Abstract

Water lilies (Nymphaea L.) are ancient angiosperms that can be cultivated in both fresh and brackish water. Water lily plants have adapted morphologically and physiologically to the aqueous environment. Nonetheless, little is known about the regulatory mechanisms that enable water lily to acclimate to saline conditions, restricting its production and distribution. To illustrate the role of roots in water lily salinity tolerance, we investigated the adaptive regulation of the water lily root system under high salinity. Aspects of its root architecture, including root length, surface area, volume, and tip number, were significantly reduced by salt stress. Transcriptome sequencing showed that 120 genes were upregulated and 1214 genes were downregulated under salt stress. The differentially expressed genes were mainly enriched in oxidoreductase activity, structural molecule activity, and transmembrane transporter activity. Most ion transporter genes were downregulated, suggesting that water lily may partially close ion channels and/or transporters to avoid excessive ion accumulation or ion imbalance under long-term salt stress.
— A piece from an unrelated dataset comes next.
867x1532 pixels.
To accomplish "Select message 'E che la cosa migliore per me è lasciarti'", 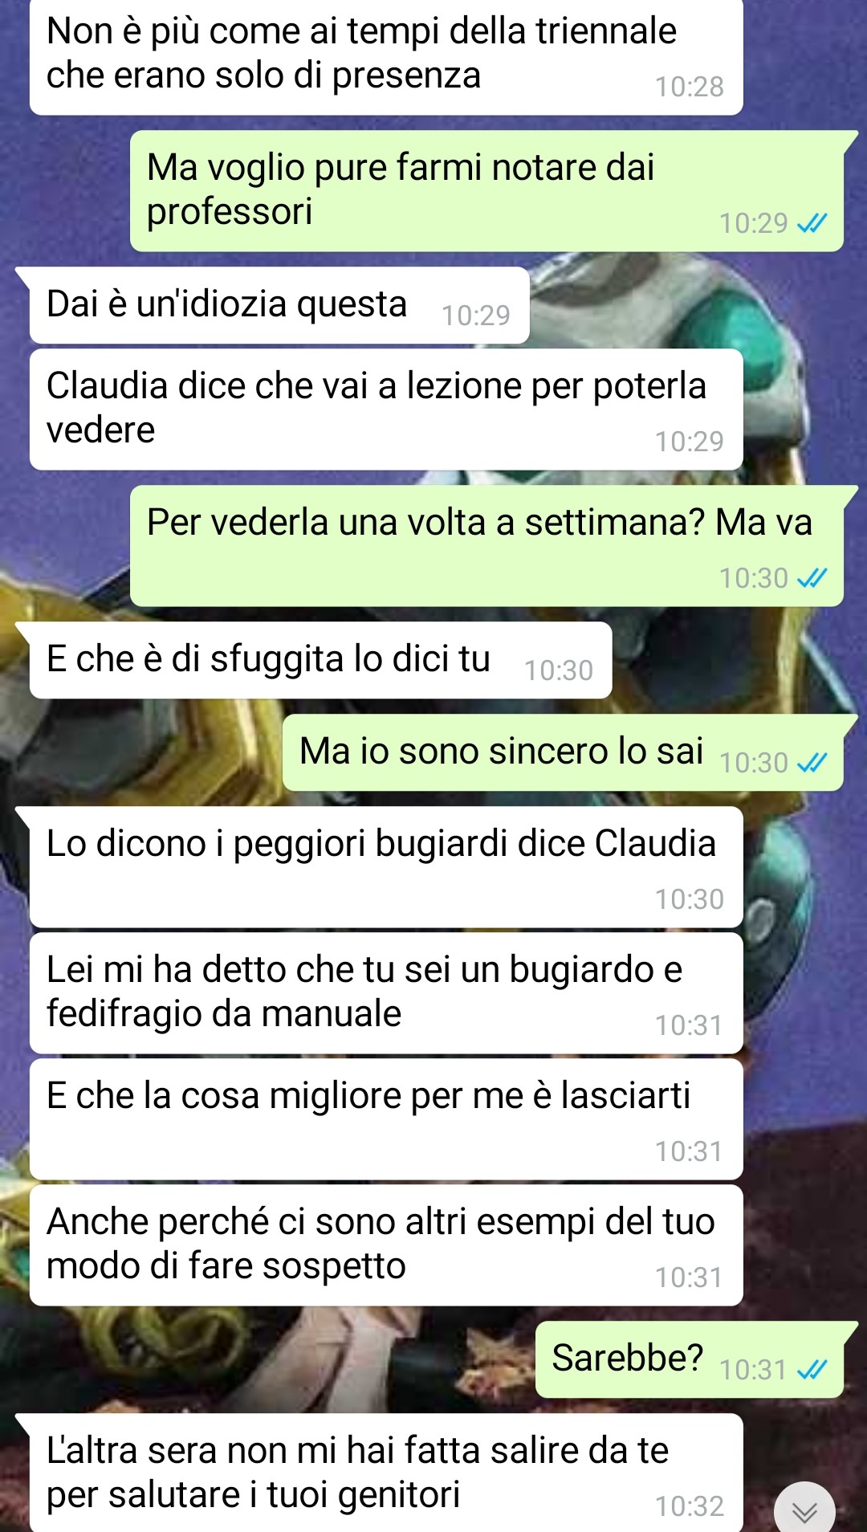I will pos(386,1119).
Genes related to NO3− transport were both up- and downregulated, whereas genes related to ammonium transport were uniformly downregulated, suggesting that transcriptional changes may play a role in balancing nitrogen metabolism under long-term saline conditions. The roots showed relatively high concentrations of Na+ and had the ability to hyper-accumulate Na+ under salt stress. These findings provide insight into the regulatory mechanisms that enable water lily roots to tolerate salinity and lay a foundation for the breeding of salt-tolerant cultivars.